OWEN Dudley Edwards (May 31) is right to be exercised by the curious myth that England's Magna Carta is some sort of British declaration of human rights, and should be revered as such. It was, in reality, a damagelimitation exercise by a weak king who was beleaguered by his own arbitrary misrule at home and abroad. Put simply, King John had threatened the interests of the baronial elite, and the charter which he was forced to endorse codified the extent of their feudal obligations to the throne, restricted his discretion in matters of law, and confirmed the position of the Church.

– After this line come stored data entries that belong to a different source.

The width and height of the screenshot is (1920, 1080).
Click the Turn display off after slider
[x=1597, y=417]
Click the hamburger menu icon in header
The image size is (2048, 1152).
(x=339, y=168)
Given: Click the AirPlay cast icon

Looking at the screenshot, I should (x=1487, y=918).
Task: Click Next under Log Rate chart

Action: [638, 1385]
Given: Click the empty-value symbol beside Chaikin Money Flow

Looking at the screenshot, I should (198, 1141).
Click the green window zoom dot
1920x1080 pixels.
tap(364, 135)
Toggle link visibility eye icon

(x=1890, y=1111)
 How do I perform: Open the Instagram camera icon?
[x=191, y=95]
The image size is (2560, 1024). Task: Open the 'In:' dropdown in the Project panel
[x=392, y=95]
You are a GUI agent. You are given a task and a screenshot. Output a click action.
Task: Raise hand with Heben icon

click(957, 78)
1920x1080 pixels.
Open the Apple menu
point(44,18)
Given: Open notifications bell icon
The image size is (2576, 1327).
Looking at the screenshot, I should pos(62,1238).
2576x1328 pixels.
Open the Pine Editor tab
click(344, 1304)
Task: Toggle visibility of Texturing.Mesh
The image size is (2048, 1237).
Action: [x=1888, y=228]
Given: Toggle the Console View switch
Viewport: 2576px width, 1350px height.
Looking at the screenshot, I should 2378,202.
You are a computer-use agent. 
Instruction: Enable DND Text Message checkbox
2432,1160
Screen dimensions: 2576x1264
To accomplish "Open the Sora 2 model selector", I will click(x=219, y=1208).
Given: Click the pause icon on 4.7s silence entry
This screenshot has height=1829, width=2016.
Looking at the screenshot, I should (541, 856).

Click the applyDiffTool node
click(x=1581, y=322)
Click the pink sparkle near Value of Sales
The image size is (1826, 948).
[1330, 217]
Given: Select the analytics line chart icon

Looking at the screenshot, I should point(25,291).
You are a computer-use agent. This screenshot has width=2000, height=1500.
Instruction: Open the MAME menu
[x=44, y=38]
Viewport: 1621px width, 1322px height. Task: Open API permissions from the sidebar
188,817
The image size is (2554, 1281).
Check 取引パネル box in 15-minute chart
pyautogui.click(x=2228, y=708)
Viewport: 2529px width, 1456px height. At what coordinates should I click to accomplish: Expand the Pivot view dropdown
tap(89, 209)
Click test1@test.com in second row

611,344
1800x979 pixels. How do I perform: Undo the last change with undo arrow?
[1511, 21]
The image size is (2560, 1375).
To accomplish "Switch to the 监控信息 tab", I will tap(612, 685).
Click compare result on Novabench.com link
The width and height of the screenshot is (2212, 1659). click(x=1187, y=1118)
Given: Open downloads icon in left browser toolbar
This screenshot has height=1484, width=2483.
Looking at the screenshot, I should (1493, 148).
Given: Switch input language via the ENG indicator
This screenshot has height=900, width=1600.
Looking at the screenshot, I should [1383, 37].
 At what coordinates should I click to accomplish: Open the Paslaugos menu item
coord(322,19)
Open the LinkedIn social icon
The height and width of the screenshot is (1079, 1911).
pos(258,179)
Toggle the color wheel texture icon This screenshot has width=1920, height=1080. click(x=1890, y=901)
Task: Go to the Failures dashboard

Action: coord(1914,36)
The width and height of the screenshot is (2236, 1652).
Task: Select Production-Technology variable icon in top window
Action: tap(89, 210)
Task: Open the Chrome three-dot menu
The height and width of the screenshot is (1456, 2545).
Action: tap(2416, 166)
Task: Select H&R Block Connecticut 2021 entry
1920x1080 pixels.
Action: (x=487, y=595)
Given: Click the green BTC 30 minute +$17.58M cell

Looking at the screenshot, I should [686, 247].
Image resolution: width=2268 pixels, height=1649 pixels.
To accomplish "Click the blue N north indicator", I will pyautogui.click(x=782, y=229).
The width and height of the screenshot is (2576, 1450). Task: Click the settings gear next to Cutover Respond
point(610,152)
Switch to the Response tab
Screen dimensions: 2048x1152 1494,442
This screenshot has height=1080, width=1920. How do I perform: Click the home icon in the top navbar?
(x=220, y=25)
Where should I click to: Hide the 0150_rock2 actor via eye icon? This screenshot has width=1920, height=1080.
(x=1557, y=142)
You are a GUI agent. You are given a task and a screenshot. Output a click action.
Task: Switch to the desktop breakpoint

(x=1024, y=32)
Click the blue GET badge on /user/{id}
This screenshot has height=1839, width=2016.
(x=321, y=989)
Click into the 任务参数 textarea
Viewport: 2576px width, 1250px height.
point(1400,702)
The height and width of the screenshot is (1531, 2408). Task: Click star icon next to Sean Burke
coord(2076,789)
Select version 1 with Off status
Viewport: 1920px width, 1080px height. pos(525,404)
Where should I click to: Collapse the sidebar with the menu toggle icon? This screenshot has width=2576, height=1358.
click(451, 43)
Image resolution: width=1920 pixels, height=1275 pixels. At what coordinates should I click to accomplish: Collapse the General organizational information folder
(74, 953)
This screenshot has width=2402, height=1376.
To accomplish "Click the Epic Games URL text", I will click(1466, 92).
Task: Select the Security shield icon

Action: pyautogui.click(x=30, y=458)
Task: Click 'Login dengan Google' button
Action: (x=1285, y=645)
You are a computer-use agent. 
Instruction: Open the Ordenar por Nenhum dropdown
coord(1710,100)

It was enforced by a committee of 25 men drawn from the barons' own ranks - more a cartel of racketeers, perhaps, than a brotherhood of freedom-loving democrats. But it failed to avert the barons'war, was annulled by the Pope, and only really became constitutionally useful in the seventeenth century when the parliamentarians cited it for their own anti-royalist purposes. As far as the average medieval English man or woman was concerned, it made little difference, and it certainly didn't have the element of moral purpose inherent in Scotland's Declaration of Arbroath.
Even more mystifying than the fact that it comes top of a poll in Britain, or is admired by Gordon Brown, is the extent to which it seems to have entered America's Foundation Myth.
Visitors to the national archives building in Washington DC, where the hallowed documents which established the United States are displayed, are treated to a curious interpretation of the hesitant birth of the world's first great modern democracy.
"As English men and women, " it is claimed, "the colonists were heirs to the thirteenth-century English document, Magna Carta, which established the principle that no-one can take away certain rights."
Indeed, the US government, courtesy of that idiosyncratic politician, H Ross Perot, acquired a 1297 copy of the Magna Carta in 1974, and it is now displayed in close proximity to the Bill of Rights, the Constitution and the Declaration of Independence.
Strange, is it not, that in a country where we know for sure that the educated classes were familiar with the works of Voltaire, Spinoza, Locke, Hume, Hutcheson, Rousseau and Smith, the founding fathers should supposedly look to a 500-year-old dodgy document which transferred a degree of power from a single tyrant to a self-interested warlord class bent on its own enrichment.
America may be a flawed and imperfect democracy, but it's certainly rather better than a mere update of thirteenth-century England - or at least let's hope it is, for all our sakes.
David J Black, 17 Lennox Street, Edinburgh.